Foi vítima de atentados frustrados e de retaliações de parte da própria Cúria Romana de então. Manteve-se firme na defesa dos princípios constantes na Declaração Universal dos Direitos Humanos. O mesmo se pode dizer do pastor da Igreja Batista, Martin Luther King, nas suas marchas em favor dos Direitos Civis da população afrodescendente dos Estados Unidos, coroadas de êxito, culminando com o seu assassinato.
Semelhante desempenho teve Nelson Mandela na África do Sul, amargou anos de prisão até a conquista do poder político, e o fim do apartheid ultrajante a dignidade do seu povo.
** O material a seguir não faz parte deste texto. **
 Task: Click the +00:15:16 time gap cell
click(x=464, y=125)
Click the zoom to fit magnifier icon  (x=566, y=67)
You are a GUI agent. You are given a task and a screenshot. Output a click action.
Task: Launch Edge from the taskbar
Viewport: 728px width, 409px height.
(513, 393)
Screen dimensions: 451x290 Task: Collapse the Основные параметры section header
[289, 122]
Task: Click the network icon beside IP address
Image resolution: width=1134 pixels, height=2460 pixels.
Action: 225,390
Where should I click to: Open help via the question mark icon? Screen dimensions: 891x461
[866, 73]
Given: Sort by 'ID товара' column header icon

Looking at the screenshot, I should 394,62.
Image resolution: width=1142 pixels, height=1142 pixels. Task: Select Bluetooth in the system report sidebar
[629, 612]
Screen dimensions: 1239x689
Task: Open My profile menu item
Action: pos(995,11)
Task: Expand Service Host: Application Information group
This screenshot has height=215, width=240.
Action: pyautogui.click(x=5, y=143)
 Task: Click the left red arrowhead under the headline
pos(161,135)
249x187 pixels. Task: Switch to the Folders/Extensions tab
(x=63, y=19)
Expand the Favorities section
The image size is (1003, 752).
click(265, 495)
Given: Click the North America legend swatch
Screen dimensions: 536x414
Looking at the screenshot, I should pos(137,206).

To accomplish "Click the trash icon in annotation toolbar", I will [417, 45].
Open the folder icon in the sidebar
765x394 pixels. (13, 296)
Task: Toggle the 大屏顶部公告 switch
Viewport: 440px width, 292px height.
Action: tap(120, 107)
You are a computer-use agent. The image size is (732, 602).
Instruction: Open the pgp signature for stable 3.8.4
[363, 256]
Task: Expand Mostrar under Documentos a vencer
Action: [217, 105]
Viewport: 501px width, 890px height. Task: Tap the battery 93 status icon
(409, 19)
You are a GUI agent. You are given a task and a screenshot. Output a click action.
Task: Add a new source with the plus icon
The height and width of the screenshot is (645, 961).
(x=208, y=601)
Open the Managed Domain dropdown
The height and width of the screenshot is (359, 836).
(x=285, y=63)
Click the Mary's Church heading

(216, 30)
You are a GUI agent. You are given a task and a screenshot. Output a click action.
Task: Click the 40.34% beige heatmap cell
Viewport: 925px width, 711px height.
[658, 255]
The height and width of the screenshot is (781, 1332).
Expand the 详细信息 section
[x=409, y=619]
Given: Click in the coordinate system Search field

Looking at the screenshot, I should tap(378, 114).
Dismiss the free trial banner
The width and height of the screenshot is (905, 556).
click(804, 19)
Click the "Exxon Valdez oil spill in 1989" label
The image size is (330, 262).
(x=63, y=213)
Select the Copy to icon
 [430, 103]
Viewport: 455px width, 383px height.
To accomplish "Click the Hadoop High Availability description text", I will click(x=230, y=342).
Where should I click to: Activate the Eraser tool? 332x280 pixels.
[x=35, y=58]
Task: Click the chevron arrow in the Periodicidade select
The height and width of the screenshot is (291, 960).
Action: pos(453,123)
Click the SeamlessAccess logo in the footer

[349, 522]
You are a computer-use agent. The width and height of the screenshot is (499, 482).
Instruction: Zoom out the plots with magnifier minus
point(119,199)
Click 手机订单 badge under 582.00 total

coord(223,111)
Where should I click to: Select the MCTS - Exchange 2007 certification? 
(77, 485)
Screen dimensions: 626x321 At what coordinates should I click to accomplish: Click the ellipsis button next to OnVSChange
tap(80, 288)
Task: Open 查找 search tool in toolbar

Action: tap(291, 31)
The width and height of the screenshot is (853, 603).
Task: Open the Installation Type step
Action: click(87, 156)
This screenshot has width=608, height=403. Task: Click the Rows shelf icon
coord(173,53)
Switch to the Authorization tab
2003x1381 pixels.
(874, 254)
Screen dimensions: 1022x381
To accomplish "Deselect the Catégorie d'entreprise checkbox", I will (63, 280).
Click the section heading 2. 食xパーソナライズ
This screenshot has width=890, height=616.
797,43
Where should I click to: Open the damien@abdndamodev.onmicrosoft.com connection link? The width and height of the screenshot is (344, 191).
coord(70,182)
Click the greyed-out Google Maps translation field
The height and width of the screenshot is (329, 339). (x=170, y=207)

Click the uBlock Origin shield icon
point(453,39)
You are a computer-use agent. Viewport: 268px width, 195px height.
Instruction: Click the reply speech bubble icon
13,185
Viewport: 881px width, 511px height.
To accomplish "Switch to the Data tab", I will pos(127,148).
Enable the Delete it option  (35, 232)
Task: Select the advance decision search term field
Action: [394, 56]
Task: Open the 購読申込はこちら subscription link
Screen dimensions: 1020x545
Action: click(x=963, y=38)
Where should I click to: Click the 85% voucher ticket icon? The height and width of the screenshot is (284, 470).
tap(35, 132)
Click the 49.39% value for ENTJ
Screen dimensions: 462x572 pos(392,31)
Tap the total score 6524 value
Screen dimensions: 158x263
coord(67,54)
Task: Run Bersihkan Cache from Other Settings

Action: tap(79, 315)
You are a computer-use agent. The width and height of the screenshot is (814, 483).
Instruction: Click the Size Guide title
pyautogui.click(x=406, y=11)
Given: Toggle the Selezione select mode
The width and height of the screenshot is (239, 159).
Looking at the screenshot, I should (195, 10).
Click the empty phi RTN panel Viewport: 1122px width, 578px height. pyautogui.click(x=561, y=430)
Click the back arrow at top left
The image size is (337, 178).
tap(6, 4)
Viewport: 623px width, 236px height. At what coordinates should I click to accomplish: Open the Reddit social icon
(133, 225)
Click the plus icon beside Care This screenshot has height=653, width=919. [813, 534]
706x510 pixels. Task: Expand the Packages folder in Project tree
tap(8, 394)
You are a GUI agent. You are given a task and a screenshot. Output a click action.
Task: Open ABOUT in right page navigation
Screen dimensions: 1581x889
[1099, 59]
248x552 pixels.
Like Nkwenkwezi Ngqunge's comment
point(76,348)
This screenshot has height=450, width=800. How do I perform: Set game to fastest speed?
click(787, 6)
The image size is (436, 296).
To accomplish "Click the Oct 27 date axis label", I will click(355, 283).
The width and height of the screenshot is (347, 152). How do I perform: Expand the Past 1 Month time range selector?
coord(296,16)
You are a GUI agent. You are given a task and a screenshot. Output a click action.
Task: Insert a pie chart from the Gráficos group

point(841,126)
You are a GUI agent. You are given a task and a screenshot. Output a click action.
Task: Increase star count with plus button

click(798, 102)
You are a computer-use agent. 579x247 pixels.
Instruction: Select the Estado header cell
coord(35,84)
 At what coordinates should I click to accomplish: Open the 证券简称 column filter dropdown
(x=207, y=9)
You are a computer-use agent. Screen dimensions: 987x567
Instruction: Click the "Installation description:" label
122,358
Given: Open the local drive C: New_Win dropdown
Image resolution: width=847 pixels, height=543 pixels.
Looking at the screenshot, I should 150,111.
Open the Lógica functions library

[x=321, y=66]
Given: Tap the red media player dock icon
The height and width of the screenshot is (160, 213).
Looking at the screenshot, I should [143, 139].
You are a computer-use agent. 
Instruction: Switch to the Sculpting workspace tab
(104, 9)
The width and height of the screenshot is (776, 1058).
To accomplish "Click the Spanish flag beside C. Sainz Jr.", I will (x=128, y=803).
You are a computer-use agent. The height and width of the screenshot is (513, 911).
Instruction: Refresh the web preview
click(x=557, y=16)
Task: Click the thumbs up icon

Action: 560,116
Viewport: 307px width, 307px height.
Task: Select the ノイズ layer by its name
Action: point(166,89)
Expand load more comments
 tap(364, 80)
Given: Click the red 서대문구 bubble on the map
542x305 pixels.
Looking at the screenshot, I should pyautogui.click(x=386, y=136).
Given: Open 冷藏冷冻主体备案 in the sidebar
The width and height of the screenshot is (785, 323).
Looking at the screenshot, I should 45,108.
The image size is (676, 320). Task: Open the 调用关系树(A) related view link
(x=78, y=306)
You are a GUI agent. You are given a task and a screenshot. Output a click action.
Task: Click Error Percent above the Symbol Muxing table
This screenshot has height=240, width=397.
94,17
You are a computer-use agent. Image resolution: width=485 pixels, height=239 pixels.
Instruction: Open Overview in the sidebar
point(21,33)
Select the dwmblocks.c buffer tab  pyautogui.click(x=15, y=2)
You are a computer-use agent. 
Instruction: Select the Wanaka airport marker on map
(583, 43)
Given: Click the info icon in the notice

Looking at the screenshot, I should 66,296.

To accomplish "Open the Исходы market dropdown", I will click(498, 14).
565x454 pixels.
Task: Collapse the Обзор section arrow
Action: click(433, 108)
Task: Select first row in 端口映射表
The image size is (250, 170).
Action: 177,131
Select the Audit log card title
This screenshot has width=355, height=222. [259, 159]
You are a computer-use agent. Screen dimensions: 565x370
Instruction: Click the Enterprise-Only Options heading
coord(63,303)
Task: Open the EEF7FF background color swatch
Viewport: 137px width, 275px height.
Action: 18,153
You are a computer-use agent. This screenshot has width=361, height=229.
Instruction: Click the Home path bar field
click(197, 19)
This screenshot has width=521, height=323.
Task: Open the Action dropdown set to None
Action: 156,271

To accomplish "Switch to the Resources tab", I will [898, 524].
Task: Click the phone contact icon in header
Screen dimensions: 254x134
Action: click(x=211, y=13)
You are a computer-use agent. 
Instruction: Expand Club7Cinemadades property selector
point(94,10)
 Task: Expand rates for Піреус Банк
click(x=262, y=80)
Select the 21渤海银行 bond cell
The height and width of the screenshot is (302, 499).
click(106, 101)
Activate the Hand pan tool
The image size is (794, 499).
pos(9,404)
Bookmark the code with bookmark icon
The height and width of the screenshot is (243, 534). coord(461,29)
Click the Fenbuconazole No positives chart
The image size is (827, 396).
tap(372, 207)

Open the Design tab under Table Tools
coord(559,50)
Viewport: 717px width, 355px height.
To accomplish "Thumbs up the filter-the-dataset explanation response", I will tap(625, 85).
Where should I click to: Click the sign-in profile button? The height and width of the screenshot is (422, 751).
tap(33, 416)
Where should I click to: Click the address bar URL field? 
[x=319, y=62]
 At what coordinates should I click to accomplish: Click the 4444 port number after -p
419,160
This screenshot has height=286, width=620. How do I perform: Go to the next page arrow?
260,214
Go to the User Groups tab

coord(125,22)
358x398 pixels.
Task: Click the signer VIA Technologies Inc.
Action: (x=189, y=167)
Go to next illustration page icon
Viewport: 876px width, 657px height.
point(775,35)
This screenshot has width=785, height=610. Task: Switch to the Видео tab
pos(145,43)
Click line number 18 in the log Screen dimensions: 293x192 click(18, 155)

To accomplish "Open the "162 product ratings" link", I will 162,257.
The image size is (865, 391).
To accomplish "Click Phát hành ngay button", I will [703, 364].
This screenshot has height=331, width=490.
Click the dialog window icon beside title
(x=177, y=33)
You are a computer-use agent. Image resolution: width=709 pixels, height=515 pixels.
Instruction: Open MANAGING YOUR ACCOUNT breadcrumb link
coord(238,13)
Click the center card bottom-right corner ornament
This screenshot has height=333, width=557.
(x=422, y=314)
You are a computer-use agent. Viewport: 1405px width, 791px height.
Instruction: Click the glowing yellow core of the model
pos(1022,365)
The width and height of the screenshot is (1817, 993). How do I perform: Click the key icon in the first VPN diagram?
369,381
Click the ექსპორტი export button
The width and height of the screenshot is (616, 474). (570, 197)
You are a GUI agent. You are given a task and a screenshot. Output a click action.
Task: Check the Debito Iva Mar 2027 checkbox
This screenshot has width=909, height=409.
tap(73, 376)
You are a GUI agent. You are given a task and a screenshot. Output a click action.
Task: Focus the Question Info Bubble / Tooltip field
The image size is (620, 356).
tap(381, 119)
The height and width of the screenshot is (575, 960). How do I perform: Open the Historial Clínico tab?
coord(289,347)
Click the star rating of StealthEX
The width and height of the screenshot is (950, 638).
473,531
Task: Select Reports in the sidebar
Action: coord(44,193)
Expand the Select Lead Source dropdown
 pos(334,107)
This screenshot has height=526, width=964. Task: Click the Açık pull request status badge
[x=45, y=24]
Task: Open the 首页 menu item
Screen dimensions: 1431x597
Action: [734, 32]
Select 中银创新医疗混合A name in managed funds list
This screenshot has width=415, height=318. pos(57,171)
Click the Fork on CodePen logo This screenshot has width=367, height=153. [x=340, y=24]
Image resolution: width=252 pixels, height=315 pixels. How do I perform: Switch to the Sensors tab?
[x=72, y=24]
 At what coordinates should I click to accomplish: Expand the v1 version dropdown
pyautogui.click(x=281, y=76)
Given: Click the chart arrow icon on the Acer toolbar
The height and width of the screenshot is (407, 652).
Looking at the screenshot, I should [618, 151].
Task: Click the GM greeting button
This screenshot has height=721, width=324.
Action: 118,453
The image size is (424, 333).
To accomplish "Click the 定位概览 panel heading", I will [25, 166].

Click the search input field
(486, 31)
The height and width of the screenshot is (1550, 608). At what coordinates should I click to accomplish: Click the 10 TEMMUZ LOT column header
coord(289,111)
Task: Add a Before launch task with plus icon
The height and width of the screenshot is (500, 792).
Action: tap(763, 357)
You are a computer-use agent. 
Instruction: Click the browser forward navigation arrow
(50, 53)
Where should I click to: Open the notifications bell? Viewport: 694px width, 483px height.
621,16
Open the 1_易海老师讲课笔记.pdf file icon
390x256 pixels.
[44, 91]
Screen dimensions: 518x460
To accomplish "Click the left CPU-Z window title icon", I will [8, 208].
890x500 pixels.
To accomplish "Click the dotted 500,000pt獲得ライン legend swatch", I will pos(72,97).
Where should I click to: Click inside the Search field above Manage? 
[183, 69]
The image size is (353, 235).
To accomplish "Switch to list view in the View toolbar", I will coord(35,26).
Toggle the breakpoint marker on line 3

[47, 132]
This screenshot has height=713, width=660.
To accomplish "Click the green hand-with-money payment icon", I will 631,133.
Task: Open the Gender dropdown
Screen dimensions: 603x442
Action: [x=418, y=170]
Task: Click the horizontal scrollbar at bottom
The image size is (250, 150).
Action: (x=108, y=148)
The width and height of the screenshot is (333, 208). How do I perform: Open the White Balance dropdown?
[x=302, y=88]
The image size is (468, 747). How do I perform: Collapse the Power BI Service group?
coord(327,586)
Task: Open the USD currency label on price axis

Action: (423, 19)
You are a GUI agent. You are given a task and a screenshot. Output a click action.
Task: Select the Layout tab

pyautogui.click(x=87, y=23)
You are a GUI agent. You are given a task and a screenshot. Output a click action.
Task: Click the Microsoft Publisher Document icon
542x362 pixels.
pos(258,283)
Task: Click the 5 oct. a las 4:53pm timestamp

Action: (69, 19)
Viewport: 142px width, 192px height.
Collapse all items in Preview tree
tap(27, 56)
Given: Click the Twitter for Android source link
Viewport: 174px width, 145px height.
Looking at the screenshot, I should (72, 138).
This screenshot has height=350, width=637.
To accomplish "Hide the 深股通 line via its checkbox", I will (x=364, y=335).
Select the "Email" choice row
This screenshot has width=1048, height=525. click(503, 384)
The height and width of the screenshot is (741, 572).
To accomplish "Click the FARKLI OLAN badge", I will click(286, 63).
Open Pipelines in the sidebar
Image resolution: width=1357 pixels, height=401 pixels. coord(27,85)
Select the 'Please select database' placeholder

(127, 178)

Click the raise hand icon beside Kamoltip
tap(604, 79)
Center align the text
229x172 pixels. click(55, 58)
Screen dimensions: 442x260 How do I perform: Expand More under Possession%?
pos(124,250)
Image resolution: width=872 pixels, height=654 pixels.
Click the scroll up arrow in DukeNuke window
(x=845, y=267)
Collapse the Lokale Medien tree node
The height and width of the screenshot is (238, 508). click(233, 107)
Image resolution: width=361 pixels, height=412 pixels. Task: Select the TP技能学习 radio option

A promoção da igualdade de gênero é outra missão primordial da Declaração, além de garantir o atendimento das necessidades materiais básicas de todos os seres humanos, como condição da efetivação da Democracia. Mesmo sofrendo críticas de correntes direitistas e esquerdistas, a Declaração é a pilastra fundamental da moral e da ética para a Humanidade nos últimos anos, coluna das ordens político-jurídicas de todo o mundo. Findada a Guerra Fria, a partir da década de noventa do século passado, a Organização das Nações Unidas-ONU patrocinou inúmeras conferências internacionais sobre clima, populações, mulheres, racismo, crianças e adolescentes, todas focadas na valorização da dignidade da pessoa humana.
A globalização gerou graves deformações nos campos econômico, social e jurídico. Aumentou as desigualdades sociais que essas conferências da ONU tentaram diminuir com as Metas do Milênio, adotadas por diversos países, visando reduzir as injustiças.
Atualmente na Europa, onde se acreditava as democracias estavam consolidadas, ressurgiram os fenômenos ideológicos do nacionalismo, do racismo, da xenofobia, da intolerância contra os imigrantes, alimentada pelas guerras culturais e religiosas.
E o pior, o ceticismo em relação a eficiência do regime democrático como instrumento de solução dos problemas fundamentais da sociedade. O mesmo sentimento acomete os países emergentes, Rússia, China, Índia, Turquia, na resistência a retórica dos Direitos Humanos, que parece influenciar também a política dos Estados Unidos.
No Brasil, e de resto, espera-se, na América Latina, a despeito dos atuais problemas institucionais, reafirmamos a nossa crença na Declaração Universal dos Direitos Humanos e na Democracia. É esse o objetivo da cerimônia de hoje à tarde: uma celebração pela Paz.